Suicide is a global tragedy. At least a million persons a year kill themselves. This translates to one suicide per 40 seconds in the world (WHO, Sep 2004). The rates of elderly suicides, though declining, are still amongst the highest compared to all other age groups, across the world. In Singapore, whilst government’s policies and attention to issues of mental health have bore fruit in recent years in bringing the overall rates of suicide down, the rates among older adults are still relatively high. Between 2003 and 2006, for every 100,000 men in their 40s, the rate jumped from 14 to 19. For every 100,000 women in their 50s, the rate jumped from eight to 13 in the same period (Straits Times 29 Aug 2007).

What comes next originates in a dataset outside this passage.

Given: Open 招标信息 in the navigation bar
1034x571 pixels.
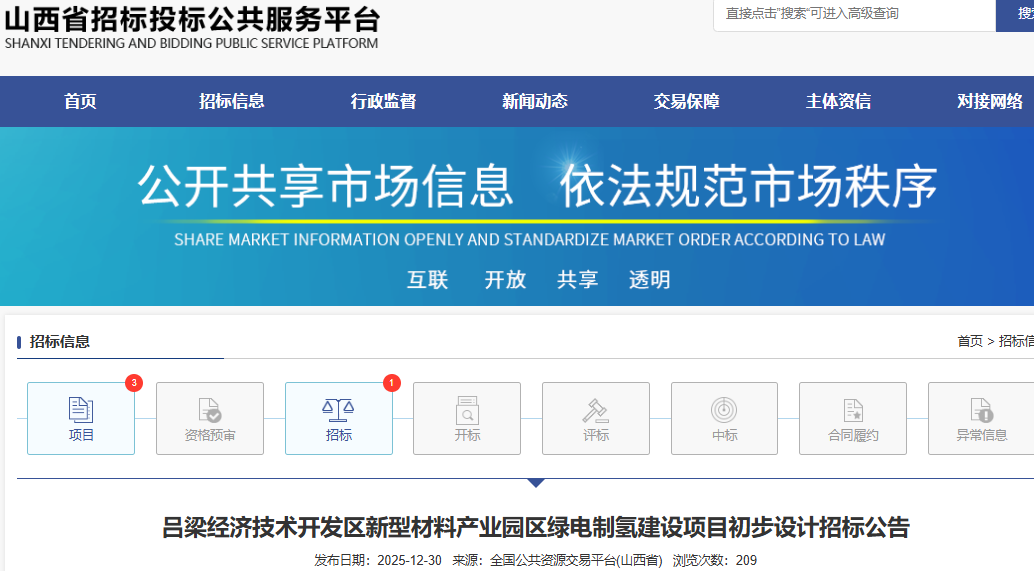Looking at the screenshot, I should tap(231, 101).

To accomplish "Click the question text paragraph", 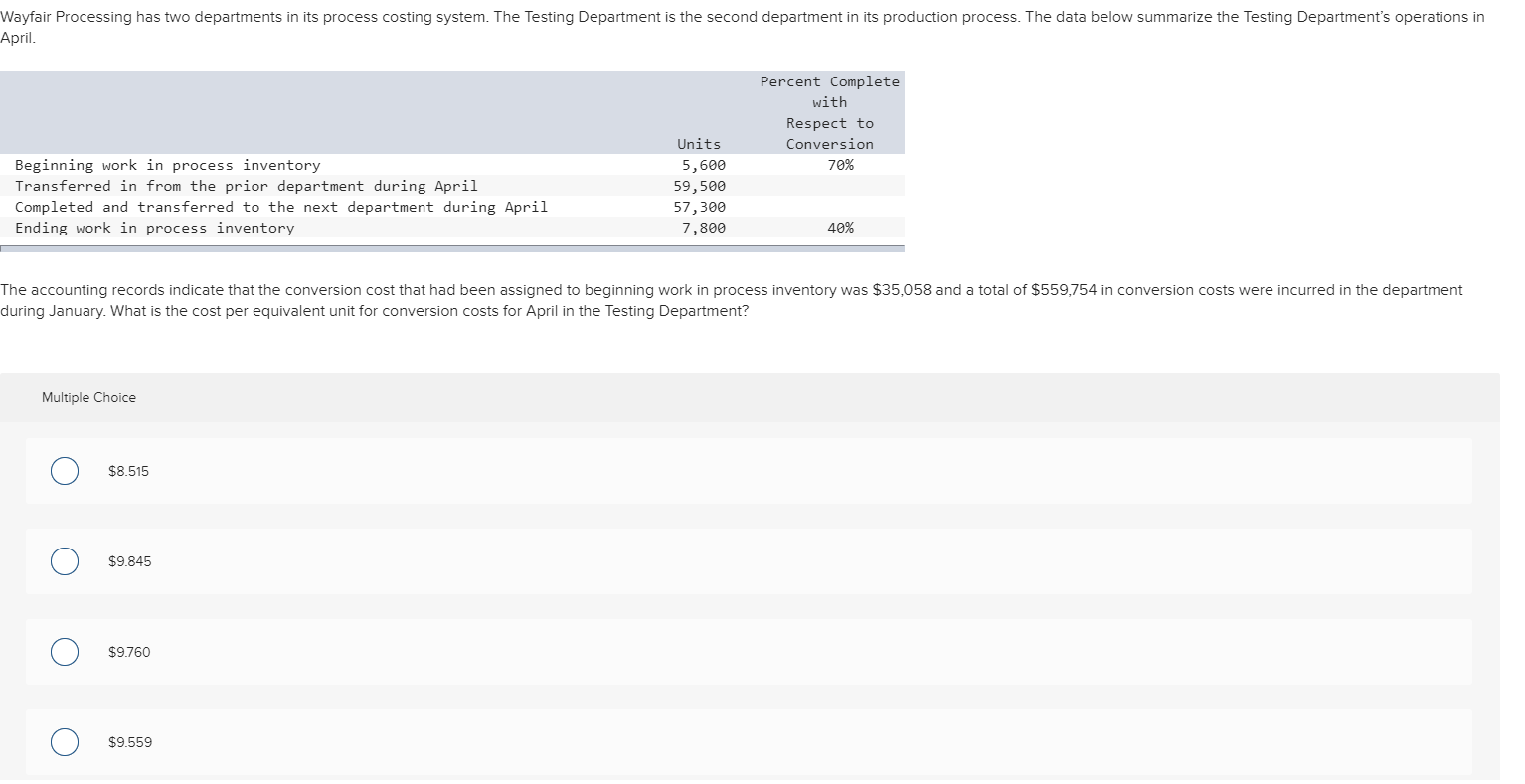I will (733, 300).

Within the elderly population, suicides rates are still the highest among those 80 and above. This has not changed for the past 10 years (Chia, 2001; Kua, Ko & Ng, 2003). Hence, when an older person expresses a wish to die, it should be taken seriously. Unlike younger people who may perceive that they still have the opportunity to change or improve their circumstances, older persons are more likely view their future and the potential for positive changes to be very limited. This is so in the face of failing health, limited financial resources and poor social support (Ko, Mehta & Ko, 2006). It is therefore crucial for those working with the elderly to be able to assess suicide risk in older adults, as well as be equipped with the necessary intervention skills. They would also need to be aware of their own attitudes towards suicide in the elderly and the influence this will have towards their interventions. Moreover, they should be able to make appropriate and timely referral, and institute a system to support professionals managing elderly suicide in their agencies, to prevent burnout among them. This workshop will address these issues.

Target Participants

  • Managers, administrators, counsellors, therapists, case managers, social workers, nurses and volunteers who work with the elderly.
  • Participants should have attended “Eldercare: Gerontological Counselling – Introduction” course conducted by SSTI or its equivalent. Those who do not meet the criteria may be accepted on a case-by-case basis.

Course Objectives

Upon completion of the course, participants will be able to:

  • Understand their own attitudes towards suicide in the elderly, and the impact of these on their professional practice
  • Recognize risk factors for elderly suicide in Singapore
  • Be equipped with suicide assessment and intervention skills
  • Be able to make appropriate and timely referrals
  • Be able to institute a system of support for professionals managing elderly suicide in their agencies

Course Outline

  • Attitudes towards suicide & the elderly
  • Myths and facts of elderly suicide
  • Risk factors associated with elderly suicide in Singapore
  • Suicide risk assessment & tools
  • Suicide prevention, intervention & postvention
  • Suicide intervention model
  • Suicide aftermath & grief
  • Resources & referral procedures
  • Caring for the professionals

Course Duration

One day

References

Chia, B.H. (2001). Age of Despair: A study of elderly suicide in Singapore. Singapore Times Books International.

Ko, H; Mehta, K.M. and Ko, S.M. (2006). Understanding and Counselling Older Persons: A Handbook. Singapore: SAGE Counselling Centre.

Kua, E.H. : Ko, S.M. & Ng, T.P. (2003). Recent trends in elderly suicide rates in a multi-ethnic Asian city. International Journal of Geriatric Psychiatry, 533 – 536.